The Mid-Atlantic ridge runs right through Iceland, making this location of great geological importance. There are very few places in the world where one can actually see such a clear split between the tectonic places, and one of them is Thingvellir. The Eurasian tectonic plate in of course on the east side, and the North-American plate to the west. Away from the plate boundaries continental drift is fairly constant, diverging about two centimetres per year. The mantle plume that caused Iceland’s existance is located east of the ridge channel. Volcanic activity is greatest at the belt that follows the plume.
Adoption of Christianity
Thingvellir has been the scene of many dramatic socio-political events and is revered as a place of supreme importance by Icelanders. This world heritage has been the place where Christianity was officially adopted in Iceland at a solemn assembly. Prior to 1000 AD Icelanders followed various Pagan religious practices. With more and more Christian preachers coming in from neighboring countries Christianity was finally accepted as the official religion of Icelanders.

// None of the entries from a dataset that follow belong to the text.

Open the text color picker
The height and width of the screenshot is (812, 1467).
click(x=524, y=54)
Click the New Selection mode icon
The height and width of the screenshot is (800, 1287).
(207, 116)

Permission to follow Pagan practices in private was given and stands till this day. With the advent of Christianity all bottlenecks in trade and cultural exchanges were removed.
The Church at Þingvellir
The first Christian church of Iceland was built at Thingvellir, with building materials gifted by the Norwegian monarch. Also donated was a massive bell.
The Church was huge as the national parliament used to meet there for parleys. The bell would have been used to announce sessions of the Lögrétta, the Parliament. Christian priests also used Thingvellir for sermons and to discuss various aspects of religion and policy. The Alþing was inaugurated with a church sermon and continues as a tradition till this day. Interestingly, Synods were also held at the Church till the year 1799. The church consecrated in 1859 has undergone renovation and the spire was rebuilt and modified in 1907. The pulpit at the Church is dated at 1683. In the year 2000, a large gathering of Icelanders and foreign tourists at the Thingvellir, celebrated a two-day fest to mark the ‘Millennium of Christianity’ on the soil of Iceland.
The Silfra and Davíðsgjá Fissures
The lake of Thingvallavatn is a very special lake. Diving or snorkeling in the Silfra and Davíðsgjá fissures has become one of Iceland’s “musts” due to the remarkable visibility from inside the clear, cold ground water, and the magnificent surroundings at the National Park.
The Silfra rift contains clear, very cold and drinkable water which attracts scuba divers to explore, between two continental plates. The visibility in the fissure is estimated to be maximum 300 meters. The rift has a shallow depth nearest to the bank, but deepens and widens further out. It has been placed in the top 3 diving destinations’ lists in several publications. The water in Silfra comes up through porous lava, after traveling underground through lava fields, from Glacier Langjökull.